In the early 1980s the laboratories run there by P. R. Krishnaswamy had the first fully automated Kontron biochemistry analyzers, an electron microscope and an aminoacid analyser.

The India's first recorded AIDS/HIV victim died at the hospital on 9 June 1986, after a fortnight's treatment.

The facility suffered during unrest led by trade unionist Datta Samant. On 17 October 1979, after severing the gas, water and telephone connections and crippling the labour force in the hospital, the management had to shift nearly 294 patients to other hospitals in the city. Dr Rindani, the then medical director, stood firm, The police were called in and a court injunction prohibiting assembly of the agitating workers was obtained. Samant had to back down for the first time in his brand of union activities.

Jaslok Hospital is located at Peddar Road, South Mumbai, overlooking the Arabian Sea.

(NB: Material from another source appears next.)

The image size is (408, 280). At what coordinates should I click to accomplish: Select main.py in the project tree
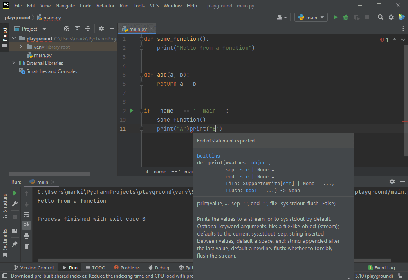(43, 55)
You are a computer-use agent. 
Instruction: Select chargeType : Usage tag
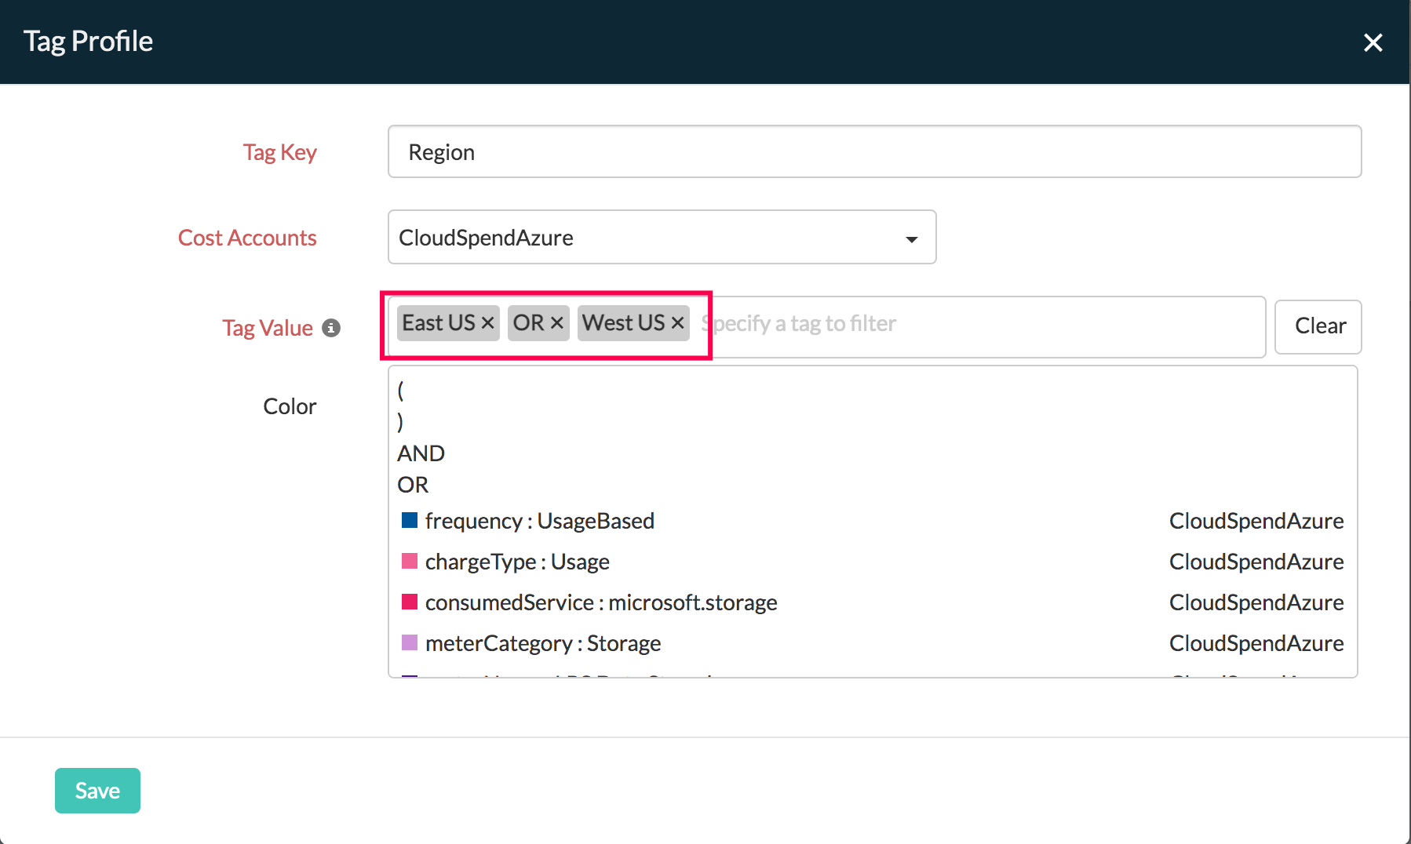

The name Jaslok is a combination of the names of Seth Lokoomal and his wife, Jasotibai.

== Hospital Facilities ==
Jaslok hospital is a multi-speciality hospital offering the following facilities:

- Total No of Beds: 343
- Non ICU Beds: 255
- ICU Beds: 58

== Accreditations ==
Jaslok Hospital has received certification from National Accreditation Board for Hospitals & Healthcare Providers (NABH) which is a constituent board of Quality Council of India (QCI), set up to establish and operate accreditation programme for healthcare organizations. This certification is currently valid from 23 June 2019 to 22 June 2022.